À ce point, je sentais que je commençais à adopter ce je-m'en-foutisme. Dans le voyage de retour en train, j'avais envie de fromage bleu et de bière, alors c'est ce que j'ai commandé. S'en sont suivis des rots bruyants à l'odeur légèrement écœurante. Bien que les passagers ne réagissaient pas, on pouvait devinait bien dans leur regard le désir de me voir m'étouffer avec mon gorgonzola.

En soirée, je suis allé au party d'anniversaire d'un ami. Sans cadeau. Je n'ai même pas apporté d'alcool, même si mon frigo était rempli de bières. Je me trouvais cordial en parlant de tout et de rien avec les autres invités, mais c'était surtout parce que je buvais depuis 11 heures du matin. Plutôt que la musique house ininterrompue, j'ai eu envie de faire jouer les succès de Tina Turner. C'est antipathique, mais pas davantage que d'imposer ces pulsations assourdissantes pendant des heures. Vers une heure du matin, après avoir mis Simply the Best — la meilleure chanson pour renvoyer tout le monde à la maison —, je suis parti, complètement saoul. J'avais pris soin de prendre une bière dans le frigo avant de sortir sans saluer qui que ce soit. Mais tout ça ne faisait pas vraiment partie de mon projet trou de cul : je suis comme ça quand j'ai trop bu.

JOUR 7

Je me suis réveillé avec un terrible mal de tête, sans doute parce que j'avais bu pendant 14 heures d'affilée. Et parce que j'avais été un trou de cul pendant une semaine. Je sais, je sais, malgré mes efforts, je n'ai pas été une si mauvaise personne. Sauf erreur, je ne suis jamais resté immobile du côté gauche d'un escalier roulant. Je me suis peut-être offert un dîner nauséabond dans un train, mais je n'ai été ni sexiste ni raciste.

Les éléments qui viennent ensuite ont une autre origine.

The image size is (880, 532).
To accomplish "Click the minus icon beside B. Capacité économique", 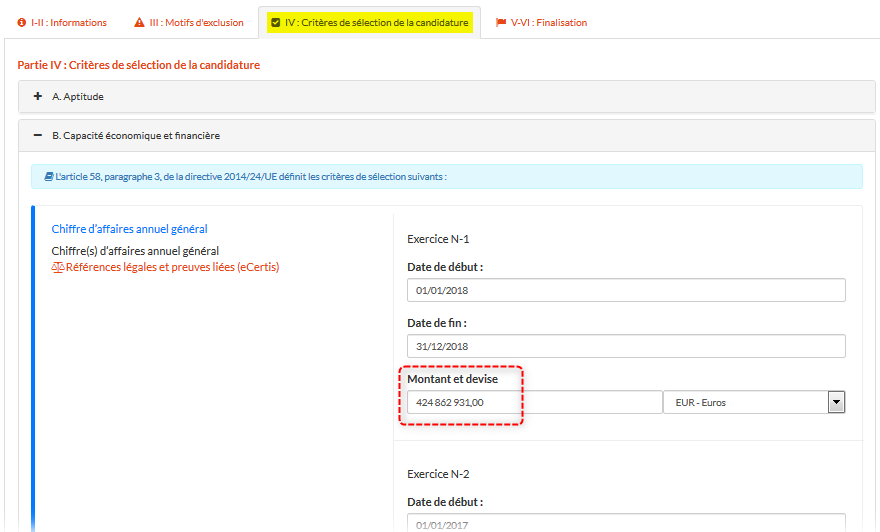I will point(38,135).
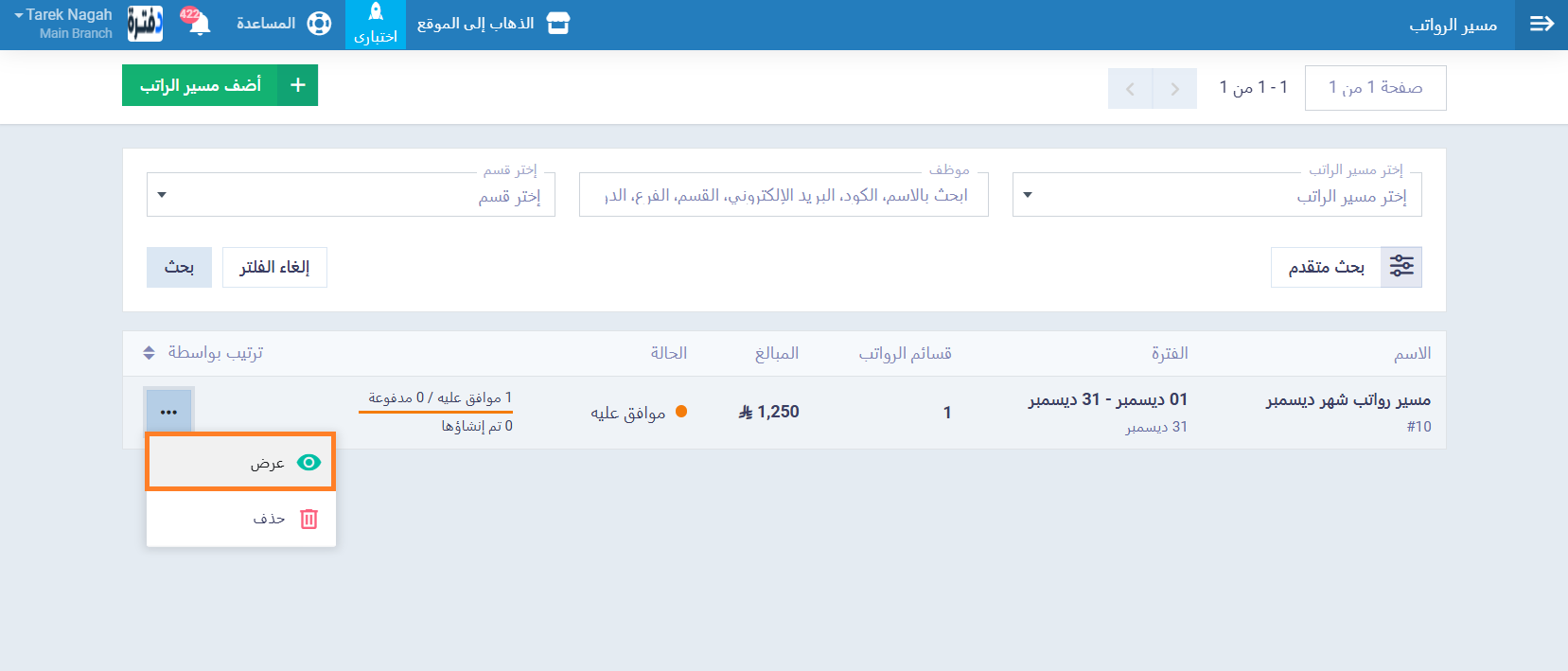Viewport: 1568px width, 671px height.
Task: Click the employee search input field
Action: (784, 196)
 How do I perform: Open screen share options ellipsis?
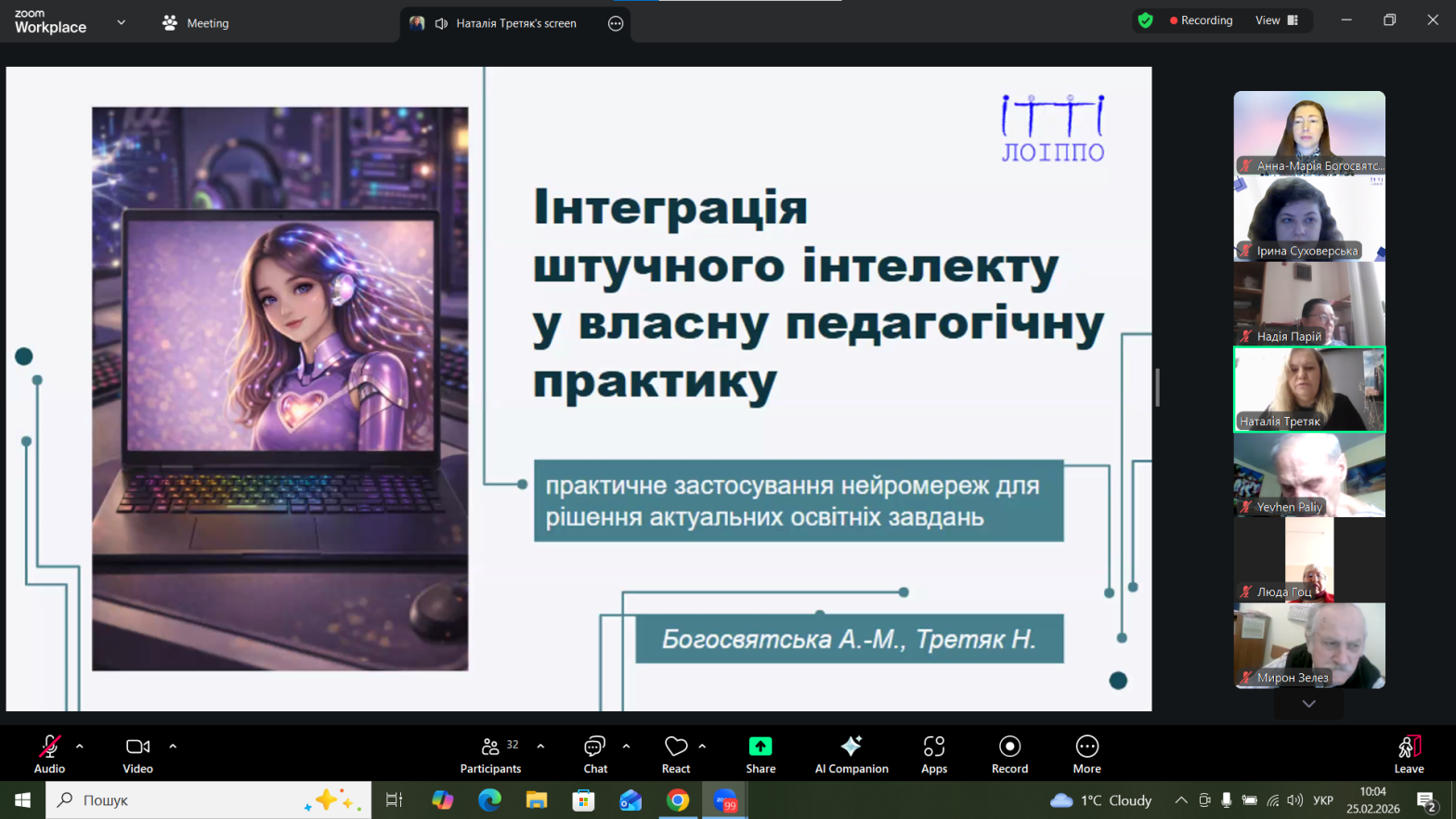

Malgré tout, je sens que j'ai besoin de faire un peu de bien autour de moi pour compenser. À commencer par aller déjeuner au restaurant où je n'ai pas été aimable avec le serveur. Cette fois, je serai d'une courtoisie exemplaire. Impossible d'ignorer que cette semaine a aussi eu des effets positifs : j'ai évité avec succès une partie de Scrabble, refusé un rendez-vous avec une personne toujours désagréable avec moi et rempli mon frigo de bières gratuitement. Il y a des avantages à se comporter en trou de cul. Mais ce n'est pas pour moi. J'aime donner des pourboires, m'excuser quand je renifle et offrir mon siège dans le bus à toute personne de plus de 35 ans. J'aime être un bon gars et je le resterai. Sauf peut-être quand je serai saoul.